In der Stellungnahme der Gewerkschaft heißt es weiter: „Mit mangelnder Auftragslage, schlechter Qualität oder unmotivierten Beschäftigten hat die Schließung nichts zu tun.“ Vielmehr hätten „größenwahnsinnige Unternehmer, gierige Investoren und planlose Insolvenzverwalter“ die Firma „dahingerafft“.

Willeck im Hinblick auf die drei Insolvenzen bei SHW: „Ich habe noch nie eine Belegschaft erlebt, die trotz ständiger Tiefschläge so zusammengehalten und gekämpft hat.“ Man habe alles versucht, um die Schließung aufzuhalten. Zusammen mit dem Betriebsrat habe die IG Metall „unzählige Gespräche mit Kunden, potenziellen Investoren, dem Insolvenzverwalter, Banken und der Landespolitik geführt – leider vergeblich“.

Schwerer Schlag für die Region

Bei der Gewerkschaft sieht man auch einen schweren Schlag für die Region Heidenheim, denn nach Sconvey in Giengen und der Heidenheimer Gießerei verschwinde wieder ein Traditionsbetrieb. „Mit weitsichtigerem und unternehmerischem Handeln hätte jede dieser jüngsten Pleiten abgewendet werden können“, sagte Willeck.

Ein jeder Arbeitgeber könnte stolz auf so eine Mannschaft sein, meinte der Gewerkschafter in Bezug auf die 162 Mitarbeiter bei SHW HPCT in Königsbronn. „Hoffentlich denken die Personalchefs daran, wenn sie demnächst eine Bewerbung eines SHWlers auf den Tisch bekommen.“

SHW: eine Petition und ein neuer Verein

„653 Jahre SHW Königsbronn – Tradition darf nicht sterben“ heißt eine Petition an Baden-Württembergs Ministerpräsident Winfried Kretschmann, die vom Betriebsrat der SHW HPCT auf der Internetseite „change.org“ gestartet wurde.

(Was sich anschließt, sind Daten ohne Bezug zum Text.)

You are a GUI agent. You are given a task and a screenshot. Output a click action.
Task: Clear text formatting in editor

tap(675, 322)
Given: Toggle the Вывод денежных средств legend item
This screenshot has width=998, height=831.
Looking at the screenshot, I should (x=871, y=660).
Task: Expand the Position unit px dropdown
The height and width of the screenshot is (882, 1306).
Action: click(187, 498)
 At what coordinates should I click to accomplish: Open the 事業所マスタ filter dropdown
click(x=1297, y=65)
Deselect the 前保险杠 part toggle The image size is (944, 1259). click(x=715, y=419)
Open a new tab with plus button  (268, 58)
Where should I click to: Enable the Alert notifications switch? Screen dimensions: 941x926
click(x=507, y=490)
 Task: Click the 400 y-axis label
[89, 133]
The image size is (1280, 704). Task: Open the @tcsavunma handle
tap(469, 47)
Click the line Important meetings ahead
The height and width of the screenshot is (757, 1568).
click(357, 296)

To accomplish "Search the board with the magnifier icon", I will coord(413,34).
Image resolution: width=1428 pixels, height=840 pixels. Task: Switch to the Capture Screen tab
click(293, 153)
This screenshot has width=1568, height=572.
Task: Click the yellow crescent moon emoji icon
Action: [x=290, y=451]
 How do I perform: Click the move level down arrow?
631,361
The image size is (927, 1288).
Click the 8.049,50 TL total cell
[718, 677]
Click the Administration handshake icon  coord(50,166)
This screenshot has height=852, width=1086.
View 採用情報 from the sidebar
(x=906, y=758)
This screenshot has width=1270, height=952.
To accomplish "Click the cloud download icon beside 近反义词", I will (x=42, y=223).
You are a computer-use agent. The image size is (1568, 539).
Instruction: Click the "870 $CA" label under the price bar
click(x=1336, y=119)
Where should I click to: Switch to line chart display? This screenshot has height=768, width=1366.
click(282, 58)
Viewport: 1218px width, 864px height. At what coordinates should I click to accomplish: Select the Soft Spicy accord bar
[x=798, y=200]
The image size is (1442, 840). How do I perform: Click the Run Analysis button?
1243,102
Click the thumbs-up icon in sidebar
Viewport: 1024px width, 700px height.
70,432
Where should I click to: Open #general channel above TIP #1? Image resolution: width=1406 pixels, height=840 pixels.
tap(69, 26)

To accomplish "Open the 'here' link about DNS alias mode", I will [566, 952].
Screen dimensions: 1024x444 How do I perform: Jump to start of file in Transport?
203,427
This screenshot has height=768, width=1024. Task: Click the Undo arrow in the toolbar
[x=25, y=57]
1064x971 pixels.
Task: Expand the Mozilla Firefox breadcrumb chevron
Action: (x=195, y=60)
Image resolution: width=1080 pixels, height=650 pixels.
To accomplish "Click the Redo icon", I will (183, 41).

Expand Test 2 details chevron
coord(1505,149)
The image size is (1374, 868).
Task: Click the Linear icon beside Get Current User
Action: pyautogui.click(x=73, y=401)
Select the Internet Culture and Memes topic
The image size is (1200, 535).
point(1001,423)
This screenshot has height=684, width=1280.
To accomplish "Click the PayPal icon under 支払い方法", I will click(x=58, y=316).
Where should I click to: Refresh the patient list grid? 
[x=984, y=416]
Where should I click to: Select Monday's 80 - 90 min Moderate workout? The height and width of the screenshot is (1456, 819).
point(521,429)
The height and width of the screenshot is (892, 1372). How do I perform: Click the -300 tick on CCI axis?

Geschildert wird darin, dass das Land bis 2003 an der SHW 50 Prozent der Anteile hielt, diese dann aber an einen Investor verkauft wurden. Weiter wird aufgezeigt, wie es danach zu den drei Insolvenzen bei SHW CT in Königsbronn kam, für die in der Petition die jeweiligen Investoren verantwortlich gemacht werden.

Versuche, das Land zur Unterstützung der SHW zu bewegen, seien fehlgeschlagen. Ebenso erfolglos seien Anstrengungen der Kommunalpolitik geblieben. Wörtlich heißt es dann: „Wir sagen: Das Land Baden-Württemberg hat uns in diese Situation gebracht. Jetzt dürfen diese Politiker sich nicht vor der Verantwortung drücken.“

Bis Mittwochnachmittag hatte die Online-Petition mehr als 900 Unterzeichner.

Der komplette SHW-Betriebsrat hat darüber hinaus jetzt einen neuen Verein gegründet, der den Namen „Verein zur Rettung von Arbeitsplätzen“ trägt und seinen Sitz in Königsbronn hat. Vorsitzender ist der Betriebsratsvorsitzende Fred Behr.

Der Verein, der mit Anerkennung der Gemeinnützigkeit auch „e. V.“ werden soll, wolle sich nicht speziell für Königsbronn und die SHW einsetzen, so Behr. Ziel sei, ein Signal zu geben, dass die Menschen nicht alleine sind, wenn ihre Firmen in wirtschaftliche Schwierigkeiten geraten sind.

Spendengelder und Vereinsbeiträge sollen angespart werden, um Betroffenen juristische und finanzielle Hilfe zu ermöglichen.